(Provided records)

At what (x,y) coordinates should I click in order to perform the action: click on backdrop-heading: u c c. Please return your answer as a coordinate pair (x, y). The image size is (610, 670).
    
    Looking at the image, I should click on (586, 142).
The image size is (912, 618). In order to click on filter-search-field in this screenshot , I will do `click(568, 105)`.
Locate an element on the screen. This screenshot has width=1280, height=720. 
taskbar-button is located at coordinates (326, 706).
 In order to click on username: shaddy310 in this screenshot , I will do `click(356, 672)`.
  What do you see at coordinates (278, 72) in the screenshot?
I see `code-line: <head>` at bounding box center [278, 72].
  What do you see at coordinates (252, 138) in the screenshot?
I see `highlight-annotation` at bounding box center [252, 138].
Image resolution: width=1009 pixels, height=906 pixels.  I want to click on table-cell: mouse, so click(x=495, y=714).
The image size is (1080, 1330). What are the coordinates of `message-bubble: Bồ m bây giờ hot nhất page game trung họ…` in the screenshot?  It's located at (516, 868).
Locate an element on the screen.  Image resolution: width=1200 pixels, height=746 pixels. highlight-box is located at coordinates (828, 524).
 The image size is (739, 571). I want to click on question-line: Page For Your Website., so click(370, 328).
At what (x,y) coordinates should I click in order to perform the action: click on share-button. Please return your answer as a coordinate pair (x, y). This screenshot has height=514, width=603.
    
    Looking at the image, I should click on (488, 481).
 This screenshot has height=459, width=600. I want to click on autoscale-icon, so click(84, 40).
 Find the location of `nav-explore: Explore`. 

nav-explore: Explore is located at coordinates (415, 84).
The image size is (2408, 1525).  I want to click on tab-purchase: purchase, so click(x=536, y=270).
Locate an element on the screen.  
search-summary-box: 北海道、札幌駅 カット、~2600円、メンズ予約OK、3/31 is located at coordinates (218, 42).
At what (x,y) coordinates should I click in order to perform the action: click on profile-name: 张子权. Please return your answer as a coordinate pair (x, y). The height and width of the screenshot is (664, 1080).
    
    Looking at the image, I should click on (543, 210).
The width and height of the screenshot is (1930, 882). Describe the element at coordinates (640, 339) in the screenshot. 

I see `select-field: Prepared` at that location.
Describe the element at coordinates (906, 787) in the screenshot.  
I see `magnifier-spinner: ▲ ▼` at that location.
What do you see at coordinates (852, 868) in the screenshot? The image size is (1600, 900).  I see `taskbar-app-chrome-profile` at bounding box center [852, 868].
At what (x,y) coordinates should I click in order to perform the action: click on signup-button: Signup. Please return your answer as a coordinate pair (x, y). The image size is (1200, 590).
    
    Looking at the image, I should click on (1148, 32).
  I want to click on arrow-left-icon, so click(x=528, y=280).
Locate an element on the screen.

(Work item) Please rewrite these lines with "Locate an element on the screen" changed to "Find an element on the screen" and everything else left as it is.

(Task solution)
At what (x,y) coordinates should I click in order to perform the action: click on backdrop-heading: u c c. Please return your answer as a coordinate pair (x, y). The image size is (610, 670).
    
    Looking at the image, I should click on (586, 142).
The image size is (912, 618). In order to click on filter-search-field in this screenshot , I will do `click(568, 105)`.
Find an element on the screen. This screenshot has width=1280, height=720. 
taskbar-button is located at coordinates (326, 706).
 In order to click on username: shaddy310 in this screenshot , I will do `click(356, 672)`.
  What do you see at coordinates (278, 72) in the screenshot?
I see `code-line: <head>` at bounding box center [278, 72].
  What do you see at coordinates (252, 138) in the screenshot?
I see `highlight-annotation` at bounding box center [252, 138].
Image resolution: width=1009 pixels, height=906 pixels.  I want to click on table-cell: mouse, so click(x=495, y=714).
The image size is (1080, 1330). What are the coordinates of `message-bubble: Bồ m bây giờ hot nhất page game trung họ…` in the screenshot?  It's located at (516, 868).
Find an element on the screen.  Image resolution: width=1200 pixels, height=746 pixels. highlight-box is located at coordinates (828, 524).
 The image size is (739, 571). I want to click on question-line: Page For Your Website., so click(370, 328).
At what (x,y) coordinates should I click in order to perform the action: click on share-button. Please return your answer as a coordinate pair (x, y). This screenshot has height=514, width=603.
    
    Looking at the image, I should click on (488, 481).
 This screenshot has height=459, width=600. I want to click on autoscale-icon, so click(84, 40).
 Find the location of `nav-explore: Explore`. 

nav-explore: Explore is located at coordinates (415, 84).
The image size is (2408, 1525).  I want to click on tab-purchase: purchase, so click(x=536, y=270).
Find an element on the screen.  
search-summary-box: 北海道、札幌駅 カット、~2600円、メンズ予約OK、3/31 is located at coordinates (218, 42).
At what (x,y) coordinates should I click in order to perform the action: click on profile-name: 张子权. Please return your answer as a coordinate pair (x, y). The height and width of the screenshot is (664, 1080).
    
    Looking at the image, I should click on (543, 210).
The width and height of the screenshot is (1930, 882). Describe the element at coordinates (640, 339) in the screenshot. 

I see `select-field: Prepared` at that location.
Describe the element at coordinates (906, 787) in the screenshot.  
I see `magnifier-spinner: ▲ ▼` at that location.
What do you see at coordinates (852, 868) in the screenshot? The image size is (1600, 900).  I see `taskbar-app-chrome-profile` at bounding box center [852, 868].
At what (x,y) coordinates should I click in order to perform the action: click on signup-button: Signup. Please return your answer as a coordinate pair (x, y). The image size is (1200, 590).
    
    Looking at the image, I should click on (1148, 32).
  I want to click on arrow-left-icon, so click(x=528, y=280).
Find an element on the screen.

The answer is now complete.